Atatürk’te Devlet Adamlığı Duyarlılığı

Atatürk'te Devlet Adamlığı DuyarlılığıO’na sorarlar; Kuvvetinizin sırrı nedir? “Durur dinlerim” der. Sonra tekrar eder; “Dinlerim” ve susar. - ataturk sapka
Atatürk'te Devlet Adamlığı DuyarlılığıO’na sorarlar; Kuvvetinizin sırrı nedir? “Durur dinlerim” der. Sonra tekrar eder; “Dinlerim” ve susar. - ataturk sapka

Atatürk’te Devlet Adamlığı Duyarlılığı
O’na sorarlar; Kuvvetinizin sırrı nedir? “Durur dinlerim” der. Sonra tekrar eder; “Dinlerim” ve susar.

ATATÜRK’TE DEVLET ADAMLIĞI DUYARLILIĞI

Parlak bir geçmişe dayanan milletlerin, tarihleri boyunca, yüksek yetenekli siyaset ve devlet adamları ya da üstün nitelikli askerler yetiştirdikleri oldukça sık görülen bir olaydır. Türk Milleti de, bu bakımdan, seçkin bir örnek oluşturur. Fakat, toplumların çok değişik alanlarını kapsayan hayatlarında, asker ve devlet adamlığı nitelik ve yeteneklerini, hele köklü reformları gerçekleştirme başarısını bir bütün olarak, kendi kişiliğinde toplamış bulunan çok yönlü liderin varlığına pek az rastlanır.

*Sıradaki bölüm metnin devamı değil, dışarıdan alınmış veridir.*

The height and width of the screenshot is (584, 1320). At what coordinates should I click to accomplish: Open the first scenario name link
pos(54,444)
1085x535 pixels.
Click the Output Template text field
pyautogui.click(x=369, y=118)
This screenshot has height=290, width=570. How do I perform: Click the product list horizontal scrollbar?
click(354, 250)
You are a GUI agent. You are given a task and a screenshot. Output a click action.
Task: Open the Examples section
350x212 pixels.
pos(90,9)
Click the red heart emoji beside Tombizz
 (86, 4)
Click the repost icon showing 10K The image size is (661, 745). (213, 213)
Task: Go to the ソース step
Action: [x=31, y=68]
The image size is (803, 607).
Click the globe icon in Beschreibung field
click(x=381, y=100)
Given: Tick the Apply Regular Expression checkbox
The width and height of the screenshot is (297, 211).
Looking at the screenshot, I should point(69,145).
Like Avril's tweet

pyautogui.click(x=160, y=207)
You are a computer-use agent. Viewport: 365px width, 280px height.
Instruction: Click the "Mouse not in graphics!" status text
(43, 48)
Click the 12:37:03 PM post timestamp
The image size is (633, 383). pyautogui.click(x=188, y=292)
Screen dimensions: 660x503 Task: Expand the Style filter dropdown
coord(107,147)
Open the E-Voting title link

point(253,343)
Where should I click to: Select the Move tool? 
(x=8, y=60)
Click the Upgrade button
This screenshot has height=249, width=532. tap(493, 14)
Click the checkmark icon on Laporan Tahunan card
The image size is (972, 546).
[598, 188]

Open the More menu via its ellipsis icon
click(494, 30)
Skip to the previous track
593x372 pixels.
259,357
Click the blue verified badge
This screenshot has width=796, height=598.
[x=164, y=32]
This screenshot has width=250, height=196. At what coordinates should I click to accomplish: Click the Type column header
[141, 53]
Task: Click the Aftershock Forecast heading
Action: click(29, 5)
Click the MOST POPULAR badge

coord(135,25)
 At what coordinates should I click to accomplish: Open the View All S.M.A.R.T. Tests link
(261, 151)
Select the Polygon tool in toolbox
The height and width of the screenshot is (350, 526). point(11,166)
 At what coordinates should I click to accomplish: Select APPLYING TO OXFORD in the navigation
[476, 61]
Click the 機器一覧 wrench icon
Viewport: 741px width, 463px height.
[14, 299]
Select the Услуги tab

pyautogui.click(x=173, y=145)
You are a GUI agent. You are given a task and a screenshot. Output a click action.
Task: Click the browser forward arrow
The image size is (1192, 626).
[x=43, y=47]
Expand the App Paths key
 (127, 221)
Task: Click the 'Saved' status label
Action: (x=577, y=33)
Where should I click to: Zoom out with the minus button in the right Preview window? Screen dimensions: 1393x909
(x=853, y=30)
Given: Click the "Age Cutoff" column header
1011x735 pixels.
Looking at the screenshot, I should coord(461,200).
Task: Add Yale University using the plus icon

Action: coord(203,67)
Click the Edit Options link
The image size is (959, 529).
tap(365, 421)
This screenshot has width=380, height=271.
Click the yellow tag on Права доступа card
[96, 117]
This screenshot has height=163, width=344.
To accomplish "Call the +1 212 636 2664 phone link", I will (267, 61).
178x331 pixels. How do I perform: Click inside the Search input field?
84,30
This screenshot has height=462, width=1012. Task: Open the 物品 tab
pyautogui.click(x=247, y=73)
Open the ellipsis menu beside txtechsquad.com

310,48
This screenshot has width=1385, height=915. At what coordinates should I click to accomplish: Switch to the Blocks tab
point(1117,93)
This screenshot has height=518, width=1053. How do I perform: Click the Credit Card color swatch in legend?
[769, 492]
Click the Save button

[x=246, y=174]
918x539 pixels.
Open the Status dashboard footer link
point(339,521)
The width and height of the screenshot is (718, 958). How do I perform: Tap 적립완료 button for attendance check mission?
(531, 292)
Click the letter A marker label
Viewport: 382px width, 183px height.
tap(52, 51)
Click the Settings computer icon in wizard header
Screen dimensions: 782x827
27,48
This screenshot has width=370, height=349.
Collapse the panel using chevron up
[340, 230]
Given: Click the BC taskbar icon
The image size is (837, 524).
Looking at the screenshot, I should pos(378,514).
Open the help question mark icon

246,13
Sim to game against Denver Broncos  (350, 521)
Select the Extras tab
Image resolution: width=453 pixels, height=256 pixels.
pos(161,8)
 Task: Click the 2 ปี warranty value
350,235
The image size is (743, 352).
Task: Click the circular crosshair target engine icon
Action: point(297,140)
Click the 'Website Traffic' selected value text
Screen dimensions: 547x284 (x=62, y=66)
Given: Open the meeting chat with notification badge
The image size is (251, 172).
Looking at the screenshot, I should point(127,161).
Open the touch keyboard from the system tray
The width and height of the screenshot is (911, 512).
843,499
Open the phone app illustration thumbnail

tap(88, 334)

Atatürk, dünya tarihinde, bu müstesna kişilerden biridir. Hele, Milli tarihimizde, “Tek” insandır.

Atatürk, Türk bağımsızlık savaşının askeri lideri olduğu kadar, siyasi lideridir ve sadece bizim gözümüzde değil, dünya kamuoyunca da “Çağdaş Türk Devleti’nin Kurucusu”dur.

Genç yaşından beri, askerlik yönünden olduğu kadar, toplum yaşamının siyasal, sosyal, ekonomik ve kültürel koşulları bakımından da kendini bunalımlı bir ortamda bulmuş; İmparatorluğun hemen her köşesine uzanan askerlik hayatı, O’nu çökmekte olan bir devletin iç ve dış sorunları ile yüzyüze getirmiştir. Uyanık ve araştırıcı zekası O’nu ülke sorunlarına çözüm bulmaya yöneltmiştir. Hatta, bir ara, kendisini aktif politikanın içinde bulmuş; fakat, kısa zamanda sıyrılmayı başarmıştır. Bununla beraber yüksek komuta kademelerinde bulunduğu dönemlerde, siyaset ve stratejinin iç içe oluşu nedeni ile, Osmanlı Hükümeti’ni ve kamuoyunu uyarıcı düşünce ve önerilerini açıklamaktan da geri kalmamıştır.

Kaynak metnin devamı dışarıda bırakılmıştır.